= ITEMS =
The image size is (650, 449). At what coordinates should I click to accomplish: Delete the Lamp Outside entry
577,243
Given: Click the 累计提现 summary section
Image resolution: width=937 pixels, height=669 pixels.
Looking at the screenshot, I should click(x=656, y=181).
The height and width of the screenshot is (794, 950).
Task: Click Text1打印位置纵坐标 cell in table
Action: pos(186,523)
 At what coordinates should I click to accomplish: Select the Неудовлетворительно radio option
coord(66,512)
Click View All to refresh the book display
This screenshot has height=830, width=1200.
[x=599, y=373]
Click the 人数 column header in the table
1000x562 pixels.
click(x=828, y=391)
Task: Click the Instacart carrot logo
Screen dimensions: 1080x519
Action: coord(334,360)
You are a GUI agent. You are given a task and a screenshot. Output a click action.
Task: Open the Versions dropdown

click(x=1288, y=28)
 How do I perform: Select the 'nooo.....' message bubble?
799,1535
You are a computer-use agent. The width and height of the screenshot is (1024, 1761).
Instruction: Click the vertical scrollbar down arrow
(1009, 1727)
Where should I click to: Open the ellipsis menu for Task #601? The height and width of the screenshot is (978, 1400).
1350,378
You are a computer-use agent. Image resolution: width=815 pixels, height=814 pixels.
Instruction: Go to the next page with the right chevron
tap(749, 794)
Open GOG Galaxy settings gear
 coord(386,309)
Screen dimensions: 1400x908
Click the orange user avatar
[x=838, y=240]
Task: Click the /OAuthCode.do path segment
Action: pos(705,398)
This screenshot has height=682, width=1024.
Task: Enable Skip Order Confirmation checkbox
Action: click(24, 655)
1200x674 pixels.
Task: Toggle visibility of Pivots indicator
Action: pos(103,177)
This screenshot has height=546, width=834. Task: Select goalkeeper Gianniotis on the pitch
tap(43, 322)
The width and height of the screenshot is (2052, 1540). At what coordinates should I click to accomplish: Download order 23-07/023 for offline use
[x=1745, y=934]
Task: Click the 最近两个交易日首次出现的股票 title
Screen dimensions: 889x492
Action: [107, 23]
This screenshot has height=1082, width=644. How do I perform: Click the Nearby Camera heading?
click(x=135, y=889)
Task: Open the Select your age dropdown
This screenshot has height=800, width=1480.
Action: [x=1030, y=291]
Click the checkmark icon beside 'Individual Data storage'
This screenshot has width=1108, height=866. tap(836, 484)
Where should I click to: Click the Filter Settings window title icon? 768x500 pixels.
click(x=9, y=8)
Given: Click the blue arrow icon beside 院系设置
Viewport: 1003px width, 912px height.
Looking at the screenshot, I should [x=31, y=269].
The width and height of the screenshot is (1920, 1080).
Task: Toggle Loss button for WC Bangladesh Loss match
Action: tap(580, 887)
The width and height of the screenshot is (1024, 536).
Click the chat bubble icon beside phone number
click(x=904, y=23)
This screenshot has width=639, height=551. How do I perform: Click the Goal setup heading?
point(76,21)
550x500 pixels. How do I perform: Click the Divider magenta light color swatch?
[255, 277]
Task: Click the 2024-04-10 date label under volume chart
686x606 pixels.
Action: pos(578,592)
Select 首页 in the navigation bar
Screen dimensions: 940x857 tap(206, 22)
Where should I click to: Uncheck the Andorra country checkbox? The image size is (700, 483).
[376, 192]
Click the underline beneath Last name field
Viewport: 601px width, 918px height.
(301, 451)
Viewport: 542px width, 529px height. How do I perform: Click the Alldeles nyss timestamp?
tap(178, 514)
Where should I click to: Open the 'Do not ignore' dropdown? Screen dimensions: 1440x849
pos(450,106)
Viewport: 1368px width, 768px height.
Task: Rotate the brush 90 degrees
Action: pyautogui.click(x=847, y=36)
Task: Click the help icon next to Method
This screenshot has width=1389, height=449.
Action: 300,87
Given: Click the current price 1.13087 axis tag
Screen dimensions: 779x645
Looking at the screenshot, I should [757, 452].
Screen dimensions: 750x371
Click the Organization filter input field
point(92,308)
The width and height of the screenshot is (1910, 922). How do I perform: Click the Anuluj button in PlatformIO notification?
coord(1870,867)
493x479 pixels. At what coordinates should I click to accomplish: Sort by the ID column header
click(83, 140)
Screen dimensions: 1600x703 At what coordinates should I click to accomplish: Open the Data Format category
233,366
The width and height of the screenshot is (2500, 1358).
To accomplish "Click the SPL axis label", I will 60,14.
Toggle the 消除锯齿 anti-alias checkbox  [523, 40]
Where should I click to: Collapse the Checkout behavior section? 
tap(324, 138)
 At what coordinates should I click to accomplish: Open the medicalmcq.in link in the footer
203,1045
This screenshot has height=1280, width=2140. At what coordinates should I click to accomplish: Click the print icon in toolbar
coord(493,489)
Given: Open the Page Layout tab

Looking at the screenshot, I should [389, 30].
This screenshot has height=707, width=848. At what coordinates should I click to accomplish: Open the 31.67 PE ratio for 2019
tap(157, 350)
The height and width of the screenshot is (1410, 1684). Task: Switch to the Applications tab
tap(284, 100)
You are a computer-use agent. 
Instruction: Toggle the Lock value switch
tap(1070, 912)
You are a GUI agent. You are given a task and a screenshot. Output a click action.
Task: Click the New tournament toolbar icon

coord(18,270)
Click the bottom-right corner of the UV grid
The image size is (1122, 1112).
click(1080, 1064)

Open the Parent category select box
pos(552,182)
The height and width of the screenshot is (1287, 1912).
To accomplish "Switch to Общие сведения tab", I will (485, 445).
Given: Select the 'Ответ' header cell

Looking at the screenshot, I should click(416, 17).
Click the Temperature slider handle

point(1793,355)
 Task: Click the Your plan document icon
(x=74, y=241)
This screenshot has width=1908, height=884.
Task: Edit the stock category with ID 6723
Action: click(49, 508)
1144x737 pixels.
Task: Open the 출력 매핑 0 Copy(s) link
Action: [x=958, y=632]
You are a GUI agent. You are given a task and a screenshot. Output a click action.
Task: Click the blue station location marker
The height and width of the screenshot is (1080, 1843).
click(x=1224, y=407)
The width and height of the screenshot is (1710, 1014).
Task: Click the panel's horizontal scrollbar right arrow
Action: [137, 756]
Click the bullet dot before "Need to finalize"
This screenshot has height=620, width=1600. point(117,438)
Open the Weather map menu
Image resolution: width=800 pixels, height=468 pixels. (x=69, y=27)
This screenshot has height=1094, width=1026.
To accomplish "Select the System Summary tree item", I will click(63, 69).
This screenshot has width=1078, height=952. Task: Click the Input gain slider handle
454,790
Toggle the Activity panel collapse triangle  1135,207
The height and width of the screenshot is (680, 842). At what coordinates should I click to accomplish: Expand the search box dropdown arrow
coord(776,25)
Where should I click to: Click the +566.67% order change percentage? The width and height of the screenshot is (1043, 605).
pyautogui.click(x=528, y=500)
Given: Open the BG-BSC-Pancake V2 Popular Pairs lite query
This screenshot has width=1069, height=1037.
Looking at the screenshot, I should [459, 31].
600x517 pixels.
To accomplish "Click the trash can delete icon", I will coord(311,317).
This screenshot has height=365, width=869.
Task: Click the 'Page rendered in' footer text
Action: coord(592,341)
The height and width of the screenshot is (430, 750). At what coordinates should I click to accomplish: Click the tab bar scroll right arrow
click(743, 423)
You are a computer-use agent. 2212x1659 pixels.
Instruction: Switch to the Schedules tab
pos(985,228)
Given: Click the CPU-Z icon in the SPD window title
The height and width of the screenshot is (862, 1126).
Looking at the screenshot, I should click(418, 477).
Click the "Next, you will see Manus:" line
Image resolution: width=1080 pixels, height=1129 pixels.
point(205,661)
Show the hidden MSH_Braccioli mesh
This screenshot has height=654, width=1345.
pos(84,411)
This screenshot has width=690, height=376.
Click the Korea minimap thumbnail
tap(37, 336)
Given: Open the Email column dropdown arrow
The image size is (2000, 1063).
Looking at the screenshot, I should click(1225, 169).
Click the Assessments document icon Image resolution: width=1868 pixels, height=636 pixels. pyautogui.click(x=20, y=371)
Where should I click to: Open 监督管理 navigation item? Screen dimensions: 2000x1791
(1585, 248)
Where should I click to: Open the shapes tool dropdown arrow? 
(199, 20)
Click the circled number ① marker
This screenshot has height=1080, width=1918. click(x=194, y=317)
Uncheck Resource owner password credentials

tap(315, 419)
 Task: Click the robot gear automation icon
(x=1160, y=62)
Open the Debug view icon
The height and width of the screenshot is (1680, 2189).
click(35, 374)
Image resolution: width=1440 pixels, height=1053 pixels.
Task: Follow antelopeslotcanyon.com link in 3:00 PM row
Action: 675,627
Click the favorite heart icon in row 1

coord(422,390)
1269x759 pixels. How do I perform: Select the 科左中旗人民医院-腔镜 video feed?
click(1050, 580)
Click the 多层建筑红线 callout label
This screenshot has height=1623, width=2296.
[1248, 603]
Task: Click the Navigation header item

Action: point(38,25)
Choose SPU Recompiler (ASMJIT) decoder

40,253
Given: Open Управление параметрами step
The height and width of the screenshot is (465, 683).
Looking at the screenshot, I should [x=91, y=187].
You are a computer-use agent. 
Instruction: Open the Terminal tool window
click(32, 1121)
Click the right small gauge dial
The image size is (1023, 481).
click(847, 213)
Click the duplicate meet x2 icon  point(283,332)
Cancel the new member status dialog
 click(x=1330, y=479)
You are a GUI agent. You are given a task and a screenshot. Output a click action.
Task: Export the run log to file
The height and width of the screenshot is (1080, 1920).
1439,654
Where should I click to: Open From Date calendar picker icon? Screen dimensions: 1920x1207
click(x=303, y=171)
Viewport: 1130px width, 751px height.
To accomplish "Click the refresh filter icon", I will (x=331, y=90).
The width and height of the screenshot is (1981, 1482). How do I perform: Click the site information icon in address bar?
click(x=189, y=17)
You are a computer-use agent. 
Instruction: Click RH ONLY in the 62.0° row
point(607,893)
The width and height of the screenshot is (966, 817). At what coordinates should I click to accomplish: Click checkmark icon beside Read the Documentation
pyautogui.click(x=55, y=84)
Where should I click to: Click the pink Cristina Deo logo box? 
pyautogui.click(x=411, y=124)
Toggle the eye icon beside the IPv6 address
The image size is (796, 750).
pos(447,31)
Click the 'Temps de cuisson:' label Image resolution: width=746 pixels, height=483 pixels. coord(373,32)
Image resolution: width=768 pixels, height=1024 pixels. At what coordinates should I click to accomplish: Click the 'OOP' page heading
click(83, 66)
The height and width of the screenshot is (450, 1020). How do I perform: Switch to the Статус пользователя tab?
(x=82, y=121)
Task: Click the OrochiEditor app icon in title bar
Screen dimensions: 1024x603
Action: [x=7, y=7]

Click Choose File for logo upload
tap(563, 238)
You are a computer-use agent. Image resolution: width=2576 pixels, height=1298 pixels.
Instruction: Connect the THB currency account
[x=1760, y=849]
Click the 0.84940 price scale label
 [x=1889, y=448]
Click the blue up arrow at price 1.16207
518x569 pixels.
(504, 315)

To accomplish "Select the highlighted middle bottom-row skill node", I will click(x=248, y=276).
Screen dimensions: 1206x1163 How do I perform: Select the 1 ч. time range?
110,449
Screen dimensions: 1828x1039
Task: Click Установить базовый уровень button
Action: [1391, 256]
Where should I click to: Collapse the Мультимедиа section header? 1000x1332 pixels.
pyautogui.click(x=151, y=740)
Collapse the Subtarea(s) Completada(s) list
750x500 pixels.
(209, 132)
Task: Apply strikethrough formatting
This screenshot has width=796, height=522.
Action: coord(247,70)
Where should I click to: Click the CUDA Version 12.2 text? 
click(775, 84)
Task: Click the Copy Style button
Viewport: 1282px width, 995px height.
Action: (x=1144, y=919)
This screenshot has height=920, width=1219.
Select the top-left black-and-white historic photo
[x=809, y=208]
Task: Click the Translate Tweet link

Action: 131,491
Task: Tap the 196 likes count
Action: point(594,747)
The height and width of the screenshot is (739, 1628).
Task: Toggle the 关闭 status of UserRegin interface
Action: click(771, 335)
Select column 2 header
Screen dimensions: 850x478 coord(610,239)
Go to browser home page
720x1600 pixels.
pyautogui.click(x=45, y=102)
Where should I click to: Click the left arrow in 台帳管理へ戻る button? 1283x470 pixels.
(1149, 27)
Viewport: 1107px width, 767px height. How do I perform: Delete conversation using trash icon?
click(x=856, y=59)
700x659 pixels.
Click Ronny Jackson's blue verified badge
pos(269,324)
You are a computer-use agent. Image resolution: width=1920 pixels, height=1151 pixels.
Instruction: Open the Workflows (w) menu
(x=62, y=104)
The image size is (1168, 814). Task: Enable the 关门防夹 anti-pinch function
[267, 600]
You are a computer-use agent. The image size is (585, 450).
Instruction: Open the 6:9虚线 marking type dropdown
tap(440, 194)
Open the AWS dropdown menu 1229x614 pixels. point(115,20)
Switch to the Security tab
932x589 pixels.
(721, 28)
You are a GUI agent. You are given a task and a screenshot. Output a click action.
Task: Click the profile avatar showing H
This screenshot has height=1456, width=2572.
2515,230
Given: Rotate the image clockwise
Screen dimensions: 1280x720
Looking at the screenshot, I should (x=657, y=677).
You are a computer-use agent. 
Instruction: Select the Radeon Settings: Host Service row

= WRITTEN EXERCISE =
Could you write out again, unchanged, the lines of the listing above from the one containing "Click the 'Temps" up to and including the one containing "will click(x=248, y=276)."?

= OUTPUT =
Click the 'Temps de cuisson:' label Image resolution: width=746 pixels, height=483 pixels. coord(373,32)
Image resolution: width=768 pixels, height=1024 pixels. At what coordinates should I click to accomplish: Click the 'OOP' page heading
click(83, 66)
The height and width of the screenshot is (450, 1020). How do I perform: Switch to the Статус пользователя tab?
(x=82, y=121)
Task: Click the OrochiEditor app icon in title bar
Screen dimensions: 1024x603
Action: [x=7, y=7]

Click Choose File for logo upload
tap(563, 238)
You are a computer-use agent. Image resolution: width=2576 pixels, height=1298 pixels.
Instruction: Connect the THB currency account
[x=1760, y=849]
Click the 0.84940 price scale label
 [x=1889, y=448]
Click the blue up arrow at price 1.16207
518x569 pixels.
(504, 315)

To accomplish "Select the highlighted middle bottom-row skill node", I will click(x=248, y=276).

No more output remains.